On the trial the counsel for defendant accepted the term “summer hotel” in the same sense that it was used by the plaintiff, and considered it of importance to have it in evidence» In referring to the purpose of his cross-examination of the plaintiff he stated: “He described this as a summer hotel, and under the terms of the policy it becomes important, and for that reason the term was carefully used to get it in. Having got it in — improperly, I think — I am entitled to cross-examine him *602on it as to what constitutes in his judgment a summer hotel,” and the court held, “You have a perfect right to find out what he considers a summer hotel.”

The word “season” in a contract employing plaintiff to purchase and deliver corn during the coming season will be construed to be used in reference to the period within which it is customary to purchase corn at the place where plaintiff is employed, and it will be presumed that the meaning of the term was well known in such locality: Myers v. Walker, 24 Ill. 133, 134, 136.

The court in construing a contract for the services of an actor during a season, said that it was a question for the jury whether the term “season” was used to designate the customary theatrical season of thirty weeks: McIntosh v. Miner, 53 App. Div. 240 (65 N. Y. Supp. 735, 737).

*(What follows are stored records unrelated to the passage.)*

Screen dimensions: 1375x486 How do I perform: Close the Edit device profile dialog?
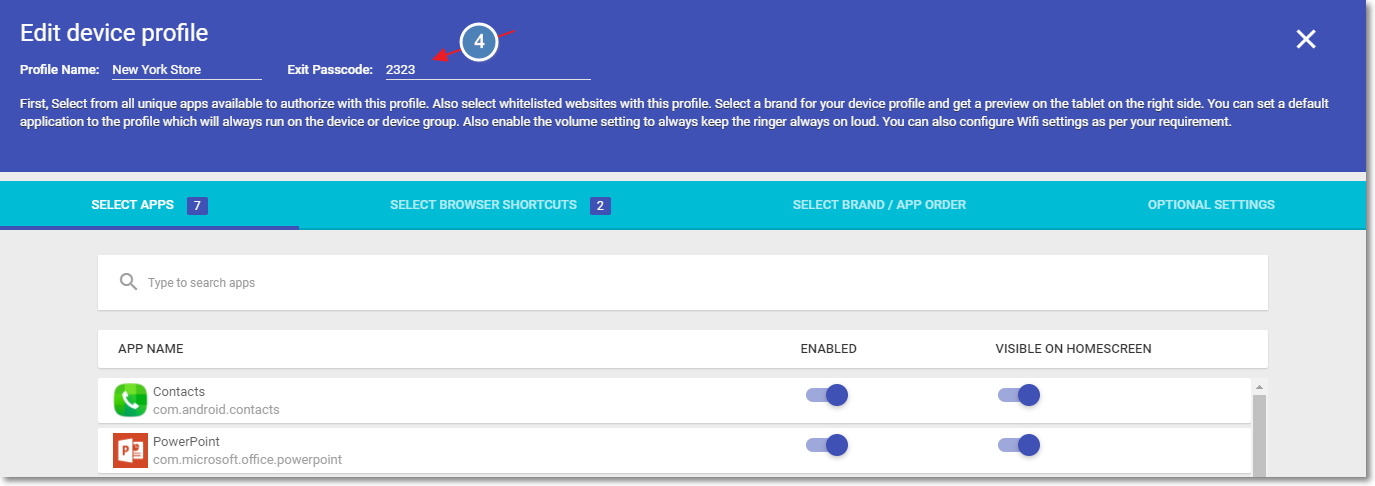coord(1306,39)
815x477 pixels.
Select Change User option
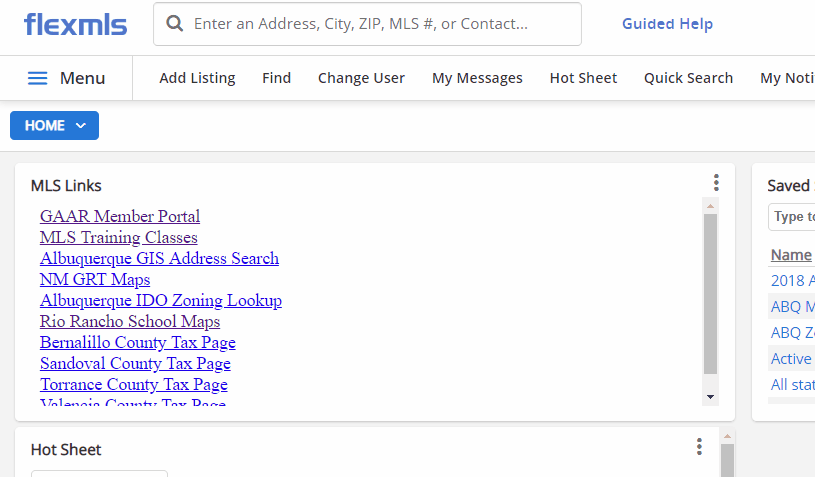[361, 78]
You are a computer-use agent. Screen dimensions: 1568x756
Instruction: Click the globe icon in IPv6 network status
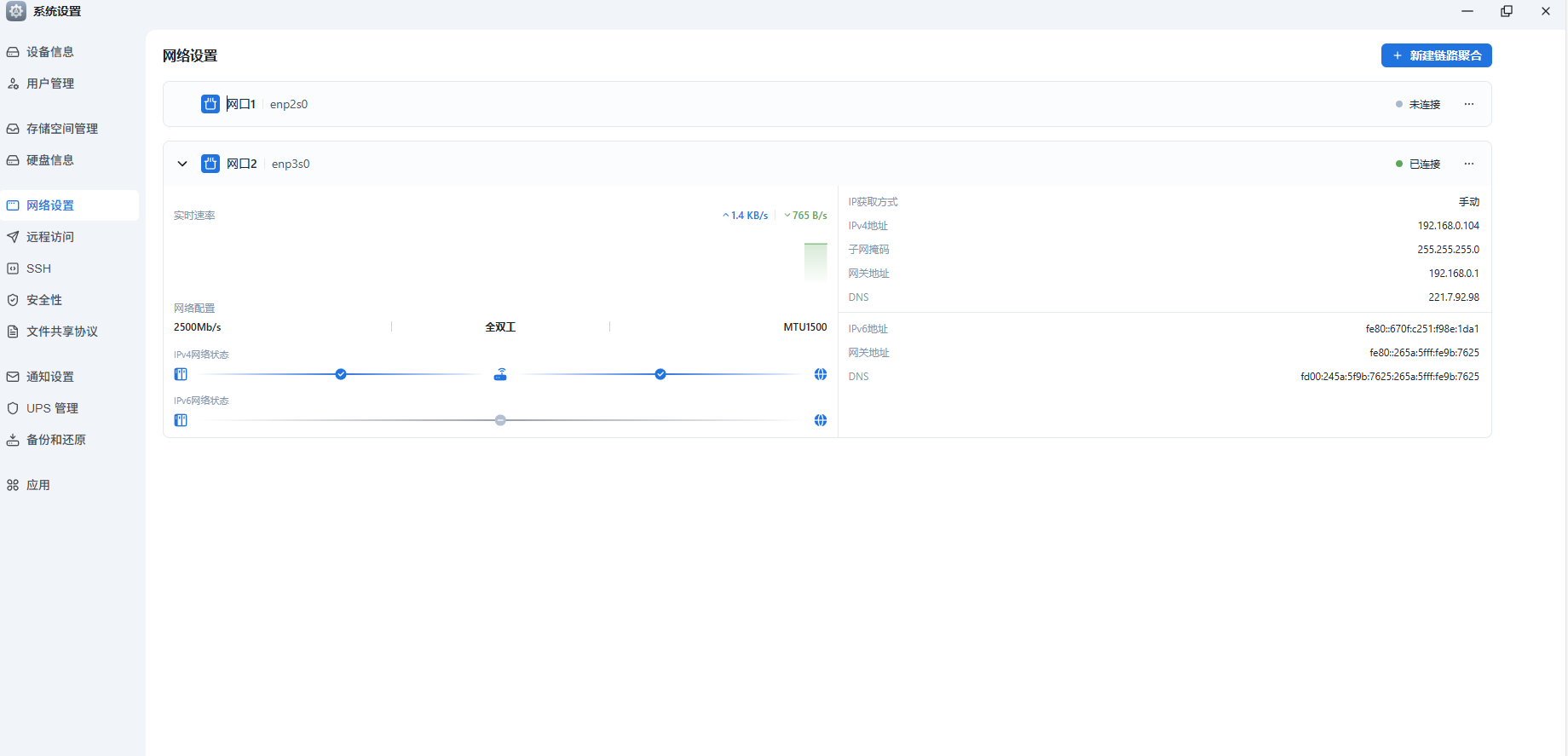[x=820, y=420]
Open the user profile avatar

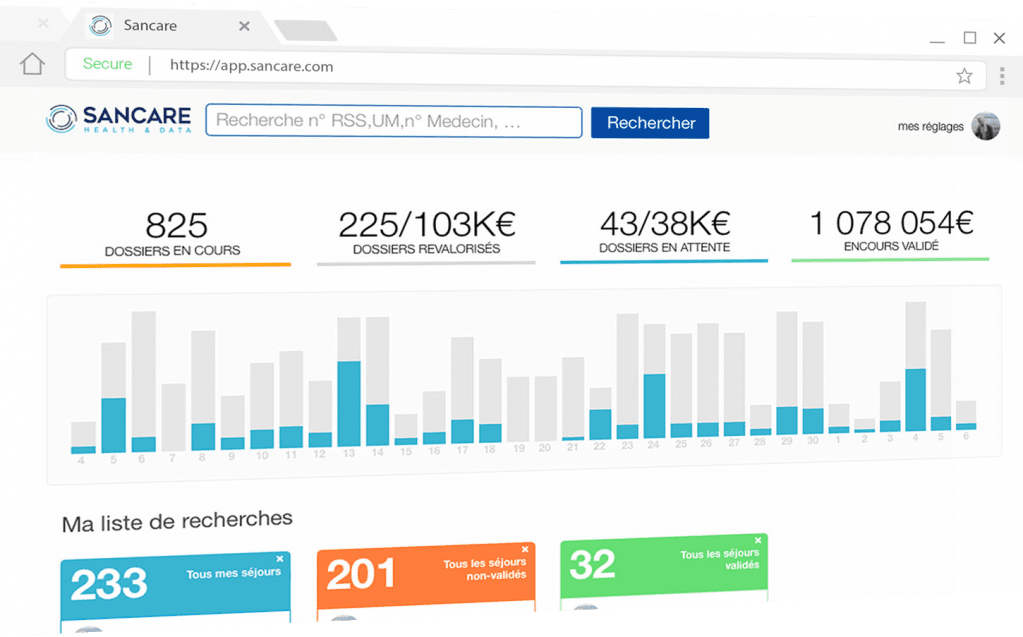tap(985, 126)
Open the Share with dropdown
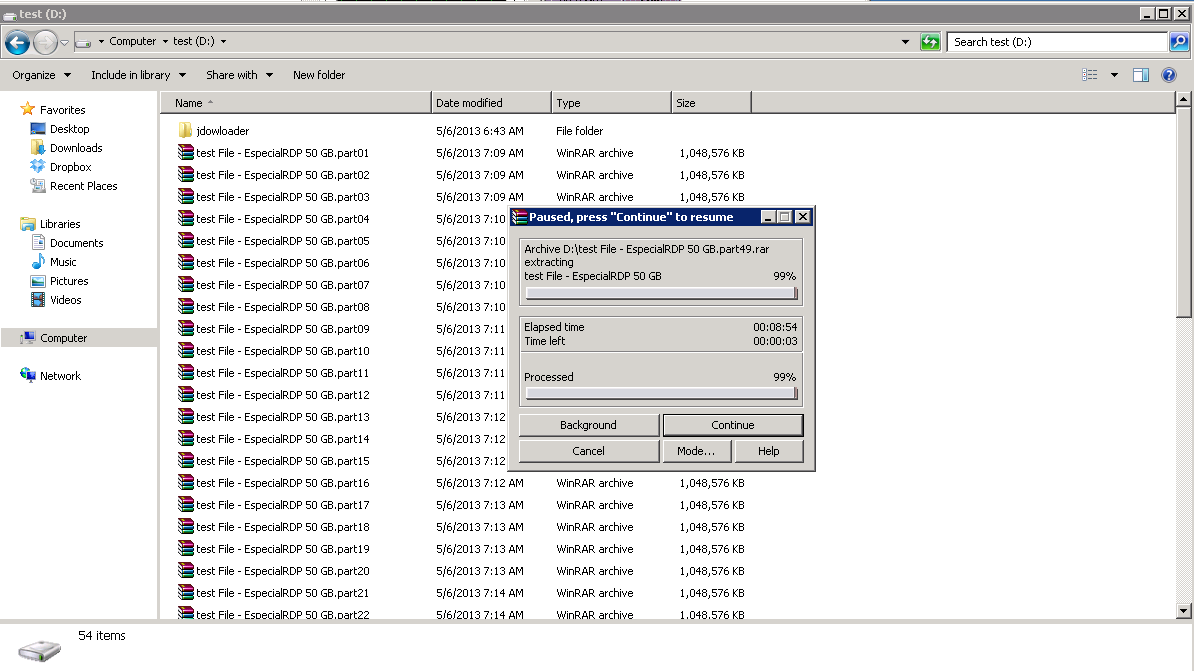 coord(239,75)
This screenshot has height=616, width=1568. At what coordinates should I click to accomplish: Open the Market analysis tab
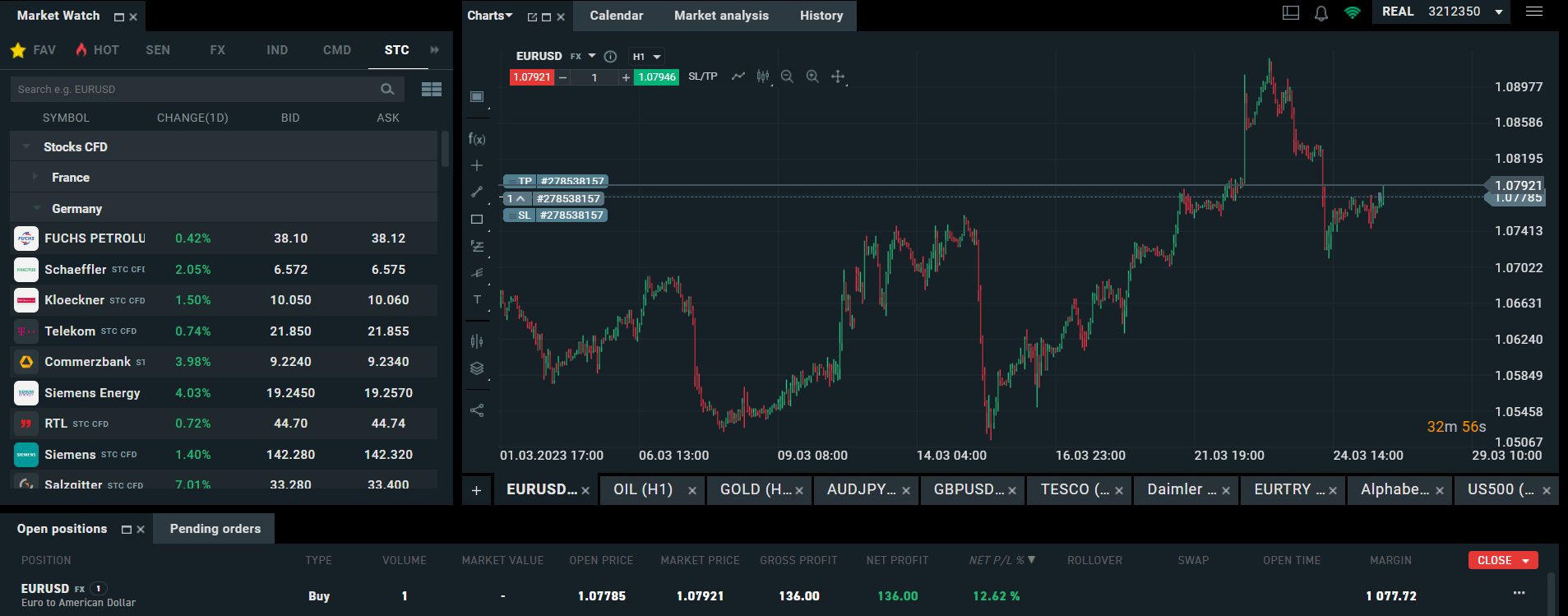coord(721,16)
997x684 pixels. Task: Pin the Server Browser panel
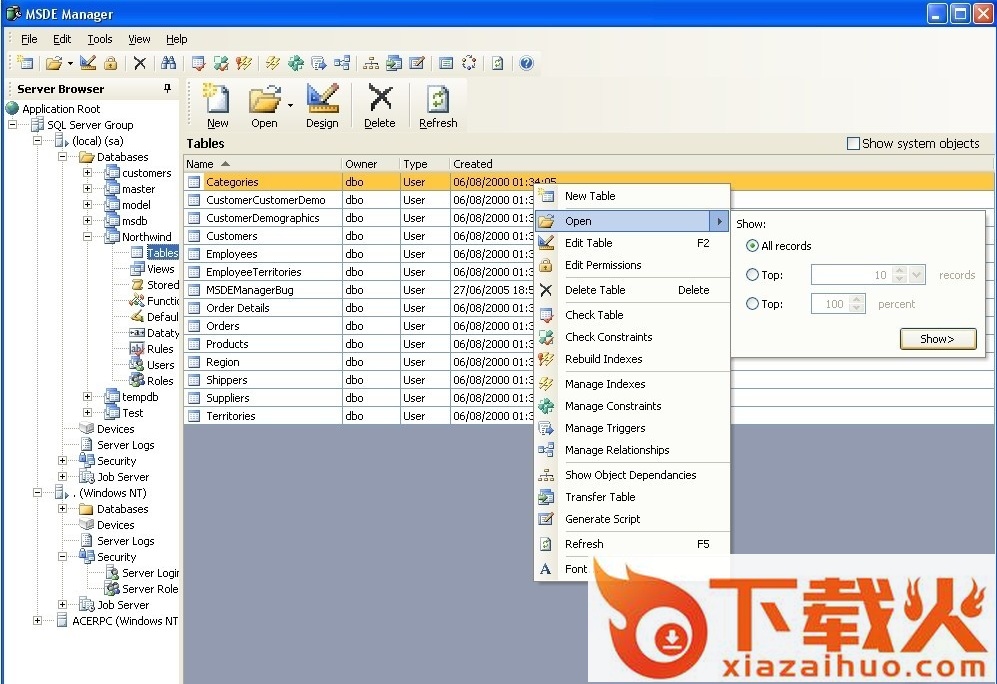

The defendant presented the following point: The actual cash value of the property at the time any loss or damage occurs is equivalent to and means the market value of the property at the time the loss or damage occurred, which the court below refused. There is ample support to be found for the action of the court in Waynesboro Mutual Fire Insurance Company v. Creaton, 98 Pa. 451, and in Cummins v. Insurance Company, 192 Pa. 359, in which latter case the court below says, “Under the express terms of the contract, the insurers were only liable for the ‘actual cash value of the property’ at the date of the fire.” What was the cash value must be ascertained from the evidence; the price of oak and pine lumber and shingles at the date of the fire was by no means conclusive as to the cash value of the barn, but it was evidence bearing on the question; what weight it was entitled to would depend on the dimensions, quality and kind of timber in the barn as compared with the price of such timber at the time of its destruction. The weight of such testimony could only be properly determined after it was sifted by cross-examination. Nevertheless, it was evidence, whether of great or little weight, for the consideration of the jury, and the court committed no error in admitting it.

The assignments of error are overruled, and the judgment is affirmed.